I know of children who have been close to DKA and still had good BG's - but really high ketones +++. Obviously I know you can have starvation ketones - but when the ketone levels are high you shouldnt delay getting treatment.
Yes, I should have perhaps included a few more caveats in my original post. I certainly wouldn't want to comment on ketone levels in children as that's well beyond my realm of experience and the margin for error is far smaller. It's also worth pointing out that T1s in general should be careful when considering ketone levels.
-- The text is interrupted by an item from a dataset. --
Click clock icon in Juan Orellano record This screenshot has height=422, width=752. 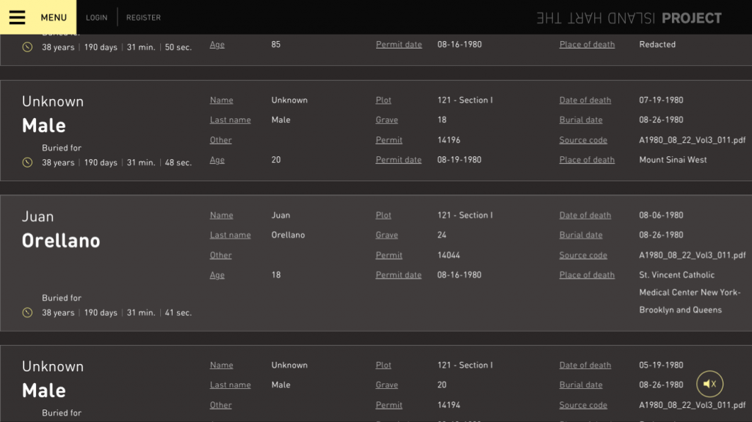[x=27, y=313]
However I do still think it's worth asserting that high ketones that are easily attributable to benign causes should not be a cause for concern. For instance, I know that if I have a few days where I eat very low carb (under 50g) and a lot of fat, my ketone levels will be significantly elevated while my BGs are normal. However, because I don't go into DKA on my basal insulin, I know these ketones are simply the result of me metabolising the fat I'm eating and so I'm not concerned. If I was showing high ketones and was either a)eating a higher carb diet or b)less certain about my basal matching, I'd be more concerned.
Ketones are like smoke. They tell you something is burning. Ketone levels can't, however, tell you whether it's a BBQ (ketosis) or someone burning down your house (DKA). More info is needed, and this will involve weighing up what is more likely depending on type of diabetes, diet, BG levels and a variety of other factors.
For T2s - my experience is again insufficient but I believe HONK only occurs when ketones are high and BGs are REALLY high, ie in 30s or more. Therefore I would have thought a T2 with ketones but normal BGs has nothing to worry about.